Denn: Es ist soo schön hier! Ich bin hier in ein traumhaftes, friedliches Fleckchen Erde geradelt. Ach, was für ein großes Glück, hier unter wolkenfreiem, unwirklich tiefblauem Himmel in praller Sonne und doch bei höchst angenehmen Fahrrad-Temperaturen durch eine polare Gegend zu fahren!
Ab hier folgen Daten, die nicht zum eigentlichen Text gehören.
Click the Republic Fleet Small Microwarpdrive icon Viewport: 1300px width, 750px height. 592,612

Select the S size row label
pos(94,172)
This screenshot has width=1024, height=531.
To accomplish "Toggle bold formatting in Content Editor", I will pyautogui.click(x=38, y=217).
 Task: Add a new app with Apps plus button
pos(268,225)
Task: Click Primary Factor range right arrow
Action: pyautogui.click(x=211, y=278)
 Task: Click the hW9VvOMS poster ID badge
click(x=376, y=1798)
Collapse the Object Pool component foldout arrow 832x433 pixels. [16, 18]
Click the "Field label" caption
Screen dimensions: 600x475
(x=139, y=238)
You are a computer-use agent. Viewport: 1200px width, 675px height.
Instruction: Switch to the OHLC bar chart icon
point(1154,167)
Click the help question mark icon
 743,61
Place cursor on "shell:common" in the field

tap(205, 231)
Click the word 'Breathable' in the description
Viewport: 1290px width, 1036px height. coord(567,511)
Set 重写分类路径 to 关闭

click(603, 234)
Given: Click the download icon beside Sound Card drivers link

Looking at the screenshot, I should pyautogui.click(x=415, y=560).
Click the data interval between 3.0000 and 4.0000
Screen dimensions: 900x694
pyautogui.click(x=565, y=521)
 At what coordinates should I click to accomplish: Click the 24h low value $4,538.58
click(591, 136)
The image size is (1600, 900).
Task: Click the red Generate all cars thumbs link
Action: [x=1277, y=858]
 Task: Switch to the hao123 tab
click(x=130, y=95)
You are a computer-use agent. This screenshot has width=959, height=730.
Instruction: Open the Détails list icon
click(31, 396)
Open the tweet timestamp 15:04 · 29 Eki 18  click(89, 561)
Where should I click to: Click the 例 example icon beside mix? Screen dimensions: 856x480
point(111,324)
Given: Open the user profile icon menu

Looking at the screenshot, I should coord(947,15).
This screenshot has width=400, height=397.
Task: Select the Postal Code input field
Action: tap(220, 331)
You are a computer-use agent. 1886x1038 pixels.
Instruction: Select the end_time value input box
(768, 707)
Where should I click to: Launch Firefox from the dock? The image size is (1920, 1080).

Was für eine Landschaft! Man MUSS ihr mehr Zeit widmen! Und selbst mit dem Fahrrad ist man eigentlich viel zu schnell dafür...

 

 

 

Bleiben oder weiterfahren? Während ich mich zu nichts wirklich entscheiden kann, passieren drei Dinge: a) es fängt an, zunächst langsam und seicht, bergab zu gehen, b) ich habe endlich Gelegenheit, beim Fahren ein "Vorsicht Elch!"-Schild zu fotografieren (und sehe leider keinen!) und c) betätige dabei, wie eingangs schon erwähnt, offenbar irgendeinen unvorhergesehenen Drehknopf an meiner Kamera - mit der Folge, ab hier für den Rest des Tages mit dem "Spielzeugkamera-Modus" zu fotografieren. Mit desolaten Folgen für die Bilder: Mindestens drei Viertel aller danach gemachten Fotos sind mit entsetzlich dunklen Rändern, insgesamt zu dunkel, mit absurd kräftigen Farben. Einige der Fotos kann ich noch retten - die meisten nicht.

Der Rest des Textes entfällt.